THE PROCESS OF CULTURAL TRANSFORMATION

The cultural transformation process can be divided into ten steps (see Figure 1). These are described in the following paragraphs. The first five steps apply to organizations that have not been involved in a cultural transformation program in recent years (see Figure 1 (a)). The last five steps represent the feedback loop that allows organizations to measure and manage their culture on a year-by-year basis (see Figure 1 (b)).

Figure 1 (a): The cultural transformation process – steps 1 to 5.
Figure 1 (b): The cultural transformation process – steps 6 to 10

Step 1: Commitment to transformation

Cultural transformation begins with the personal commitment of the leader and the leadership team to the transformation process—which necessarily includes a commitment to personal change. Without this commitment to cultural and personal change, there is no point in proceeding with a cultural transformation initiative. It is important for the leaders to understand that in making this commitment they may have to focus on their own personal transformation, particularly those who head up units, locations, departments, or teams that display low levels of Cultural Health or high levels of Cultural Entropy®

To improve the culture of an organization, the leaders must change, or you must change the leaders.

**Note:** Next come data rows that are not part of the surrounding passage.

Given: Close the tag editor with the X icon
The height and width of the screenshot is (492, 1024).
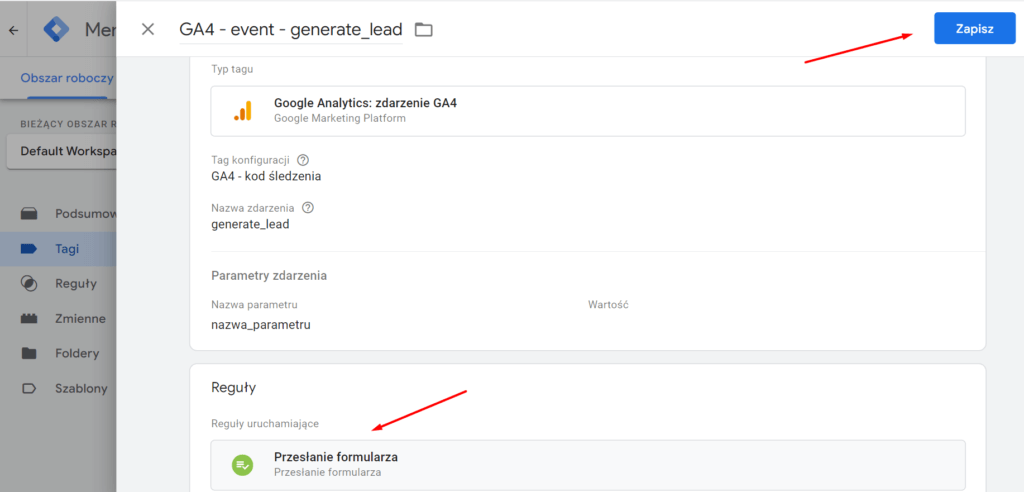Looking at the screenshot, I should [148, 29].
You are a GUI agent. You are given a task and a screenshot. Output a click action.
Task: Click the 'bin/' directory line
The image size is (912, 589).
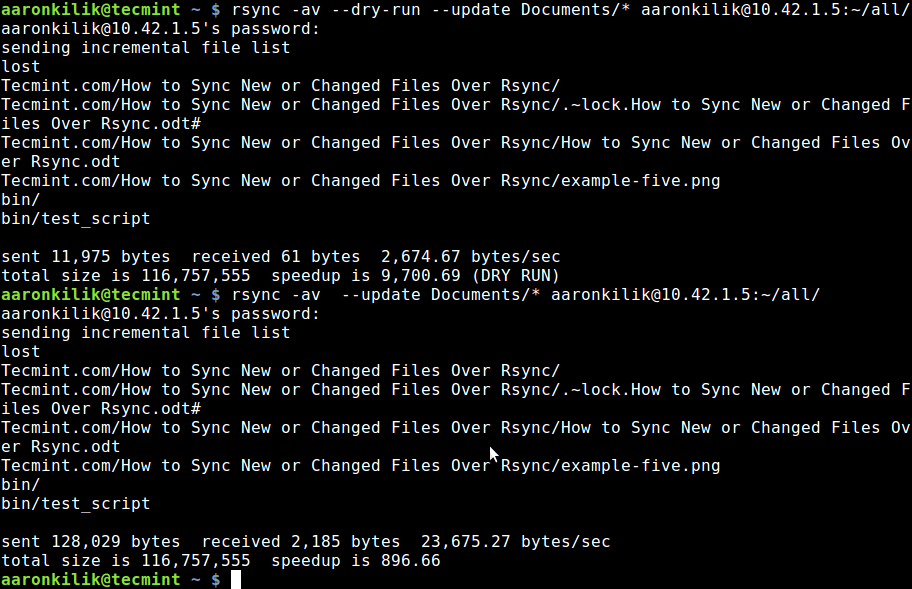(x=20, y=199)
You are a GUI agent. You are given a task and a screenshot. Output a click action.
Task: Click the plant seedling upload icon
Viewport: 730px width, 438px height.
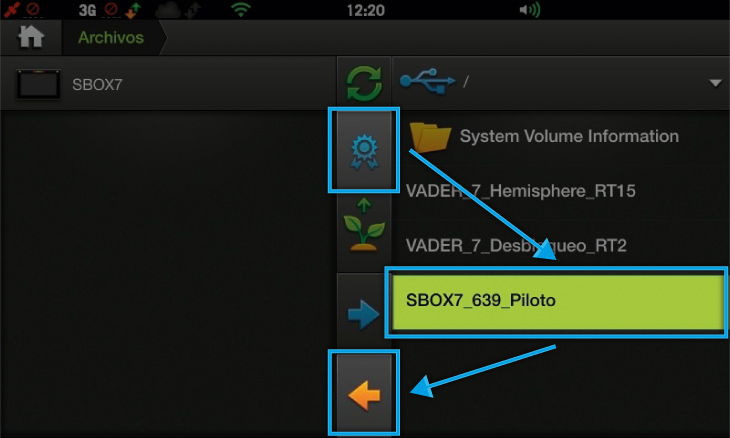tap(364, 224)
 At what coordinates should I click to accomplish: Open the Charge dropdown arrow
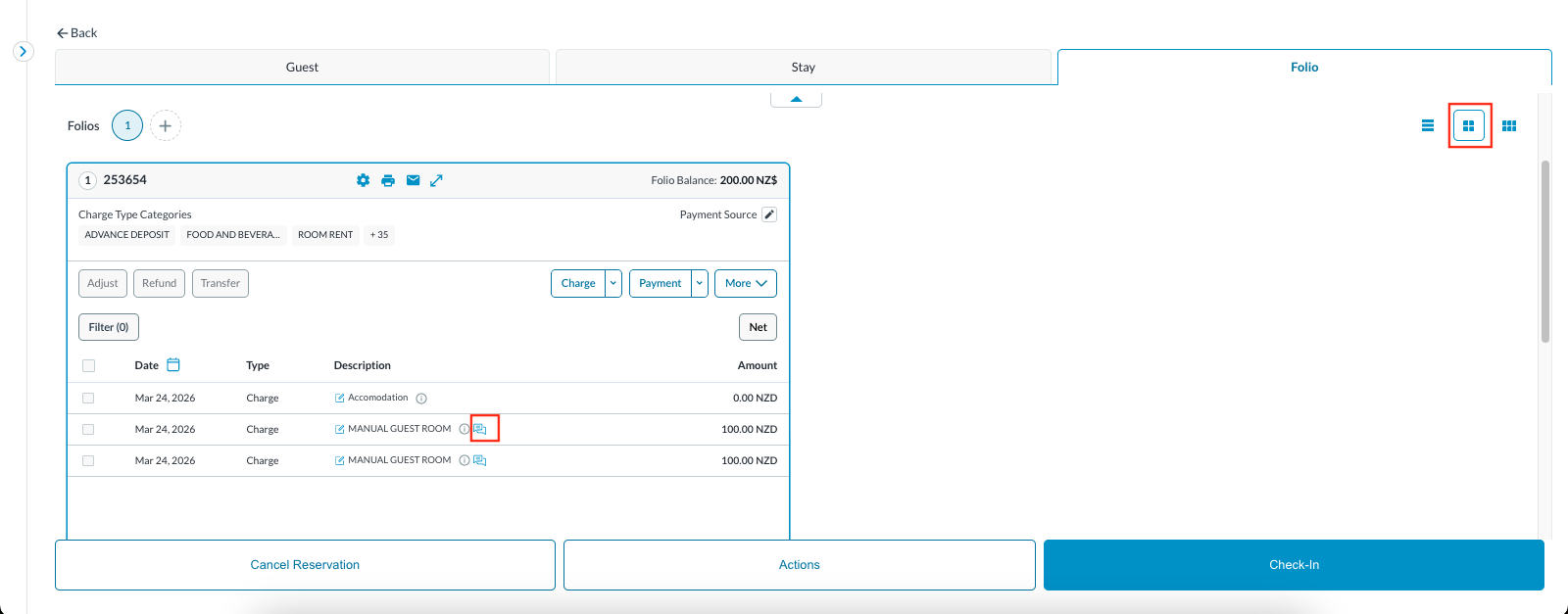[x=613, y=283]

The process of cultural transformation is not something that can be delegated, nor can it be handed off to a team of consultants. Consultants can help facilitate the process, but they should not be in charge of the work. Culture work is something that the organization has to do for itself, and it is always ongoing: culture has to be managed, and the way we manage culture is through values.

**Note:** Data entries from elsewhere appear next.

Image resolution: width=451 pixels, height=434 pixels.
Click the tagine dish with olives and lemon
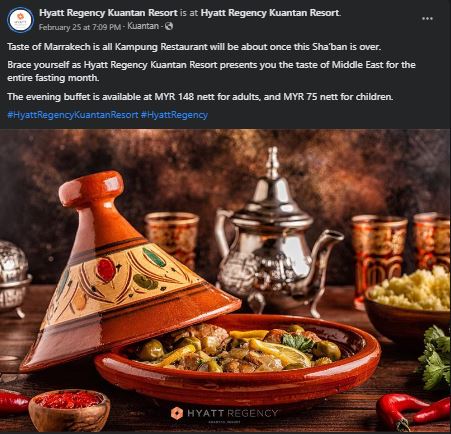tap(238, 358)
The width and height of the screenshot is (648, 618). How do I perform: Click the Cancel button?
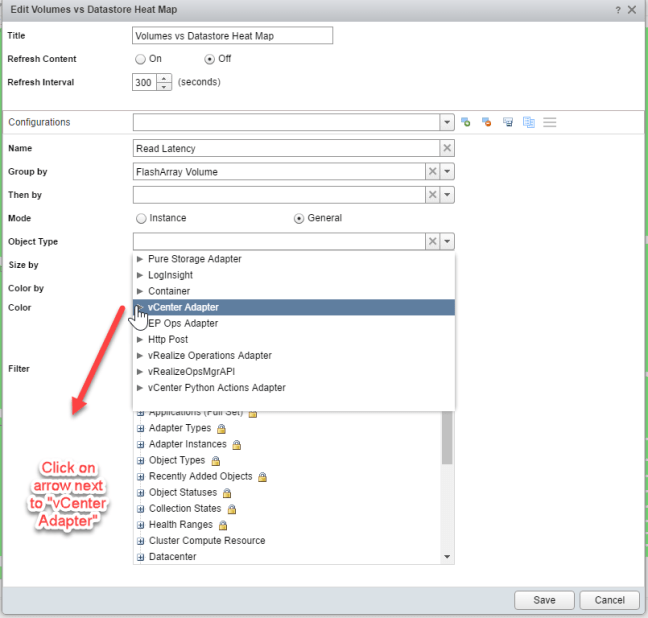coord(609,600)
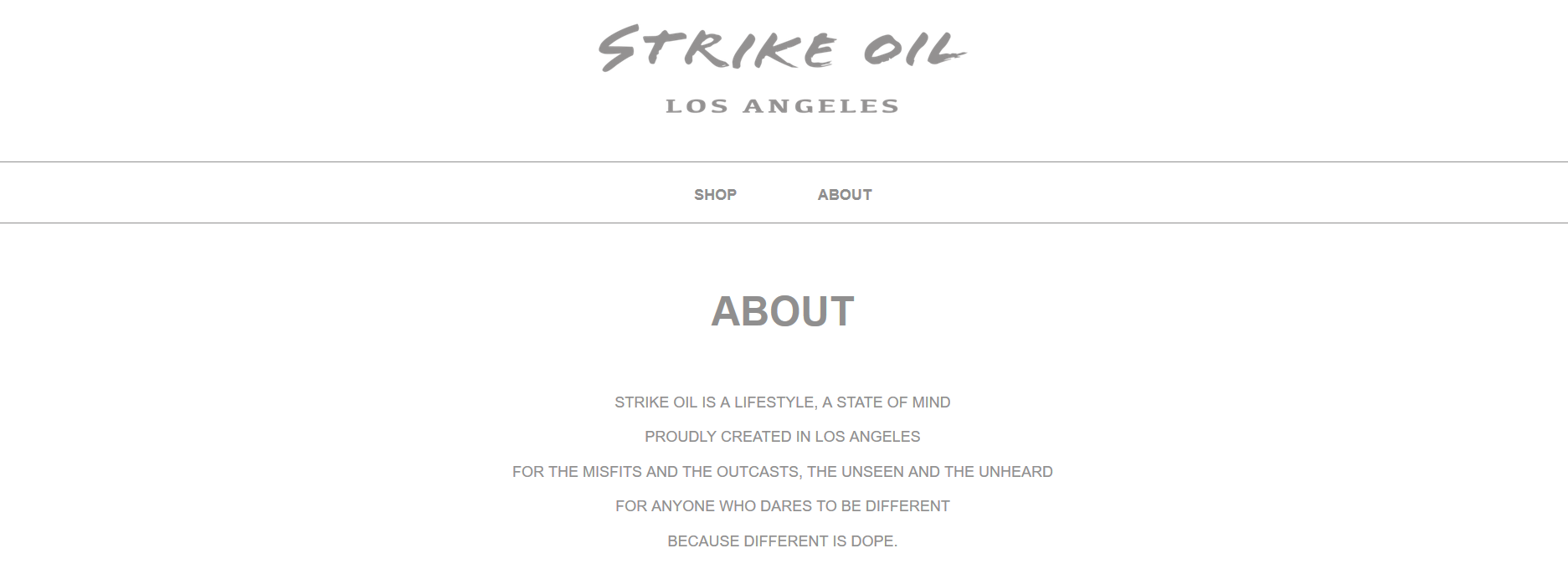Click the word 'OIL' in the logo
1568x579 pixels.
pos(914,50)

It is quite usual for there to be one or two naysayers in the leadership team who are not willing to sign up for personal transformation. This is the point where they have to decide to stay or go. There is no room in the organization for anyone who is not a willing participant and committed to the process. Usually, at this point, those who find the prospect of personal change too challenging, start looking for alternative employment. It is important that the leader be aware that this might happen and is willing to go ahead despite the fact that he or she might lose some of his or her best performers.

Step 2: Baseline measurement

After the leader and leadership team have made a personal commitment to the cultural transformation, then you can proceed by carrying out a Cultural Values Assessment of the organization and, at the same time, build a scorecard of the organization’s current performance, including output indicators such as productivity, efficiency and quality, outcome indicators such as profit, income and market share, and causal indicators— the level of Cultural Health, the Cultural Entropy score, and employee engagement.

The object of the scorecard is to develop a set of baseline indicators from which you can measure the progress and impact of your cultural transformation journey from year to year. This is also the best moment to do a values clarification exercise. This involves setting up focus groups across the whole organization to help people develop a deeper understanding of the impact and behaviors associated with the top positive and potentially limiting values that show up in the results of the Culture Assessment.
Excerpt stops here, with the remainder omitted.